> **OBJECTIF A**:
D'après l'entretien qui suit, pourquoi la réforme territoriale serait-elle particulièrement intéressante pour les Vosges ? Répondez en une à trois phrases.
> **OBJECTIF B**:
Recopiez le passage de l'entretien situé entre "R. C. – S’il" et "de solitude ?", ces deux extraits compris.
> **OBJECTIF C**:
Dans l'entretien ci-dessous, quelle réforme Roger Cayzelle considère-t-il comme la meilleure ?

> **BLOC DE TEXTE**:
::::::

Roger Cayzelle : Les Vosges au coeur du nouvel ensemble régional

Et si les Vosges avaient tout à gagner de la fusion des régions Alsace, Champagne-Ardenne et Lorraine dont nous élirons les représentants en décembre ? C’est le point de vue que défend Roger Cayzelle, président du CESEL. Explications.
Roger Cayzelle, vous êtes président du Conseil Economique Social et Environnemental de Lorraine (CESEL). La réforme territoriale instituée par la loi NOTRe souffre d’un manque de popularité, c’est le moins que l’on puisse dire. Pour vous, est-ce malgré tout une bonne réforme ?
Roger Cayzelle – J’étais très sceptique sur cette réforme, je pense que c’est une erreur. La meilleure réforme était celle de Nicolas Sarkozy : la fusion du conseiller départemental et régional. Maintenant que tout est en place, il va falloir quand même faire avec. L’avantage c’est que ça nous oblige à rebattre les cartes. Essayons de construire quelque chose d’intelligent en nous mettant ensemble pour donner un maximum d’attractivité à nos régions.
Les Vosges peuvent-elles tirer des bénéfices de cette réforme ?
R. C. – S’il y a un département pour lequel cette réforme va être intéressante, c’est bien les Vosges. L’ouest vosgien a tout intérêt à ne plus être aux marges de la Lorraine, mais à se considérer au centre du nouvel ensemble régional.
Comment les Vosges peuvent sortir de ce sentiment de solitude ?
R. C. – Gérardmer et Saint-Dié-des-Vosges pourraient très bien être reliées à Strasbourg par un bus ou un train. La région de Saint-Dié-des-Vosges a tous les atouts pour se développer, elle est proche de la montagne et de l’Alsace
Avec le Sillon Lorrain, d’Épinal à Thionville, il y a aussi des choses à inventer. D’abord avec le TER qui doit arriver plus longtemps le soir à Épinal.
Plus au nord, on a commencé à créer un mouvement autour de la vallée de Senones avec le festival des abbayes
Il figurerait parmi les grands festivals français pour sa qualité s’il se déroulait à coté d’Aix-en-Provence ! Les habitants commencent seulement à découvrir que leur région est magnifique.

::::::

> **DONNÉES FOURNIES**:

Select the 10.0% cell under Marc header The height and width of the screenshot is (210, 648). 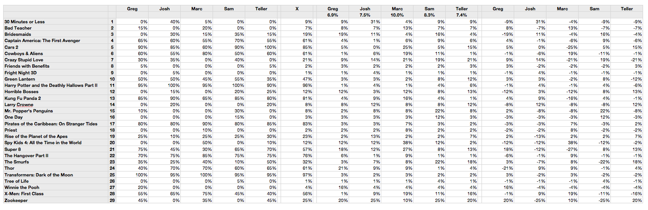(x=397, y=15)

::::::

> **RÉPONSE FINALE A**:
Selon Roger Cayzelle, l'ouest vosgien a tout intérêt à la réforme, car il ne serait plus aux marges de la Lorraine et pourrait se considérer au centre du nouvel ensemble régional.

> **RÉPONSE FINALE B**:
R. C. – S’il y a un département pour lequel cette réforme va être intéressante, c’est bien les Vosges. L’ouest vosgien a tout intérêt à ne plus être aux marges de la Lorraine, mais à se considérer au centre du nouvel ensemble régional.
Comment les Vosges peuvent sortir de ce sentiment de solitude ?

> **RÉPONSE FINALE C**:
Celle de Nicolas Sarkozy, qui fusionnait le conseiller départemental et le conseiller régional.